Entonces sale el dueño de la carnicería, a
quien he tratado bastante más que a este sujeto. Pregunta:
- ¿Qué pasa? –mira sorprendido.
-Pasa que éste dice que me estoy cogiendo a su
mujer y me confunde con un tal Hugo. Javier, no tengo nada que ver, no sé quién
es él, no conozco a la mujer, no me interesa tampoco, lo único que sé es que él
está confundido. Lo que no puede es venir a bardearme adelante de mis hijos.
-Te pido mil disculpas, “andá para adentro” -le
ordena al carnicero rubio, éste obedece- no está bien, se separó hace poco y
está con algunos problemas psicológicos.
-Está bien, yo entiendo todo, pero no puede
desubicarse así.
-Te pido disculpas de vuelta.
-Ok, no te hagas problema, lamento la situación.
Vos sabés que yo soy buena onda, vengo siempre acá, compro, charlamos de
cocina, del horno de barro, todo bien, pero esto no da…
-Créeme que yo lo lamento más que vos.
Me voy aturdido, enojado, nervioso,
reconociendo que las gentes de la cercanía observaban la situación. Un
carnicero confundido nunca es un buen enemigo. Un carnicero loco mucho menos.
Entonces recuerdo un episodio de veinte días atrás, con este mismo personaje,
dentro de la carnicería. Entré al local, pido carne picada para hacer
hamburguesas, no a él, a su compañero, y a lo lejos me saluda y dice:
-Te cortaste el pelo. Te queda muy lindo, che.

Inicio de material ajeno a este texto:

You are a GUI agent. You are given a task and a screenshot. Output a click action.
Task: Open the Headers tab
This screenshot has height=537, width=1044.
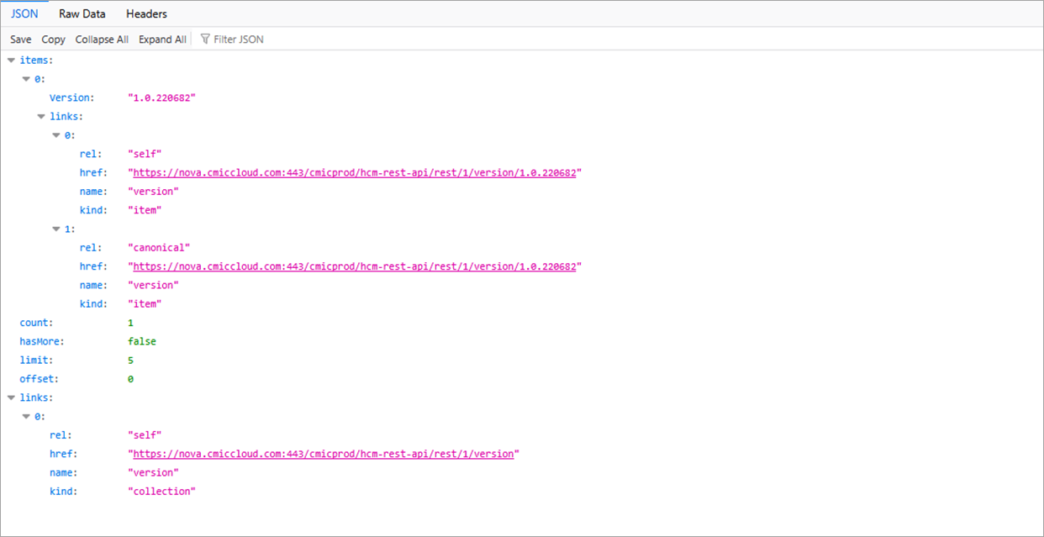(x=145, y=13)
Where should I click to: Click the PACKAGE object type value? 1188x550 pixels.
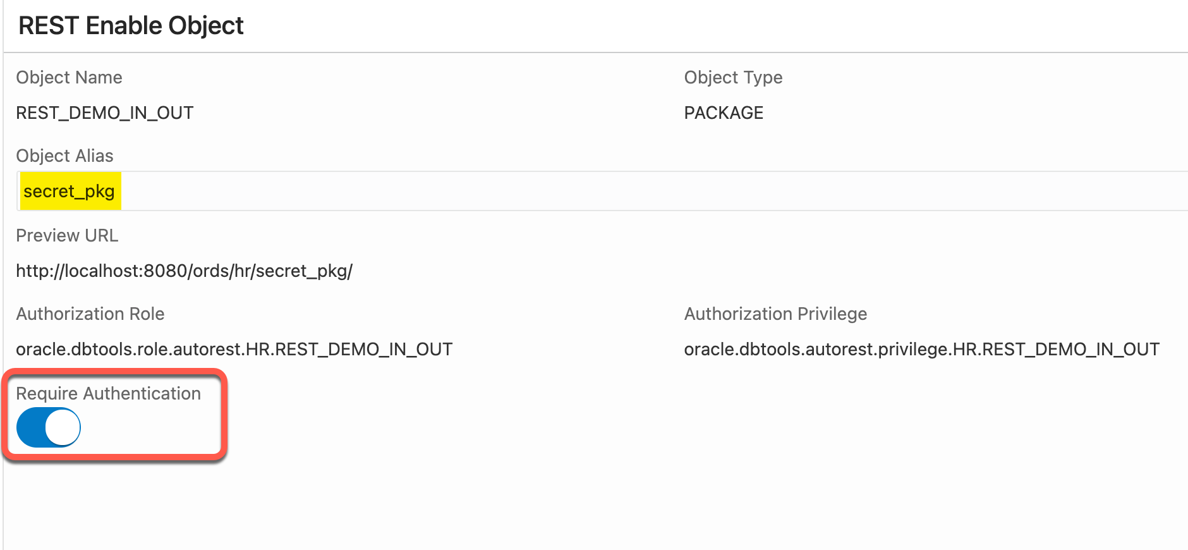(724, 113)
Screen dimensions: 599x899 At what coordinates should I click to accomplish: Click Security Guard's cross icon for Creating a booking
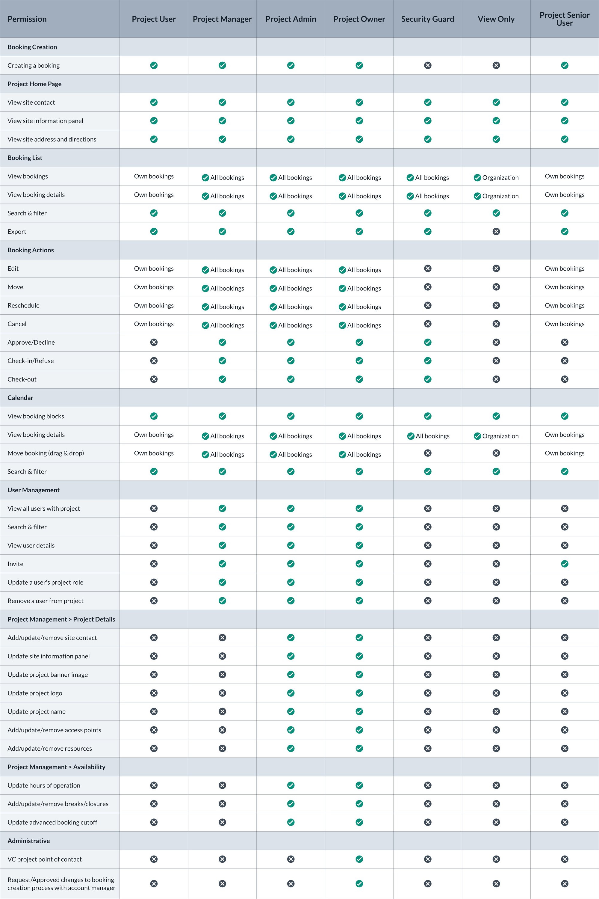427,65
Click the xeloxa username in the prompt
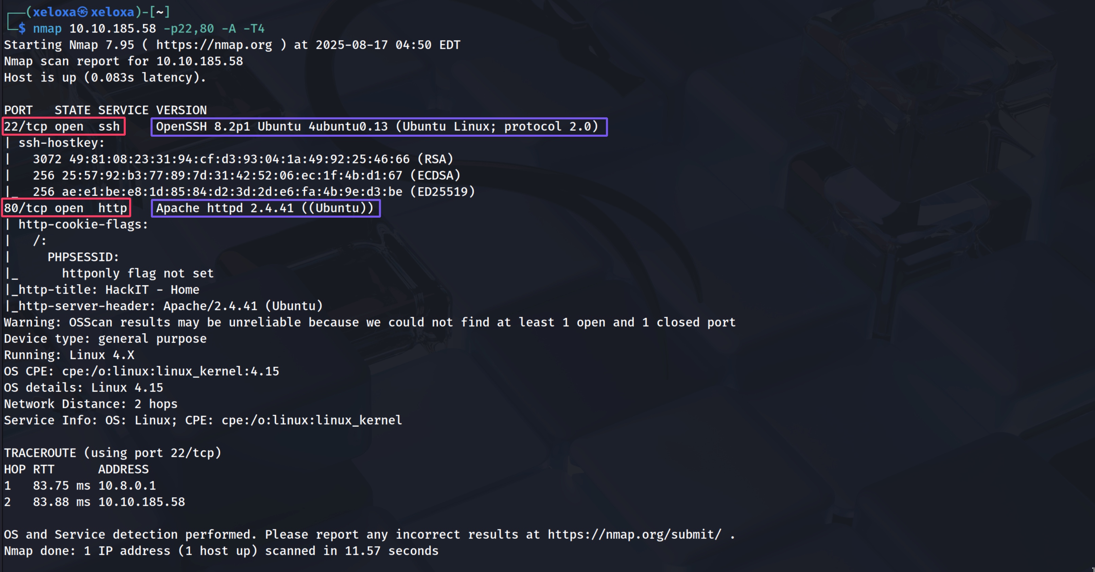This screenshot has width=1095, height=572. coord(54,12)
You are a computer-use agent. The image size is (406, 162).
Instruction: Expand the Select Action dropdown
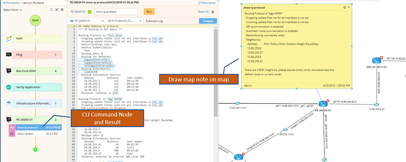13,10
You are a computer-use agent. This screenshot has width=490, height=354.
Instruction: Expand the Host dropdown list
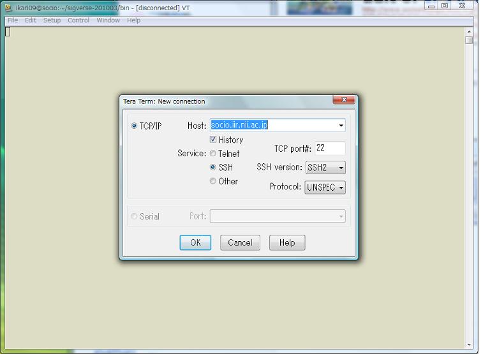point(341,126)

A pesar de lo desubicado del comentario, hubo
algo que despertó mi atención. Lo comenté a varias personas. Repito. No era el
comentario en sí, sino la utilización del término “lindo” lo que daba vueltas
en mi cabeza. Uno puede decir qué buen corte, y se hace entender igual sin usar
esa palabra que connota otra cosa, que irrumpe en otro plano. Pocas cosas son
lindas. Mi corte de pelo claramente no lo era. Sin embargo, en el barullo
mental de este muchacho esa palabra nombró la amenaza de lo que se
desencadenaría. La turbación se ha instalado. Hacerme vegano es una opción.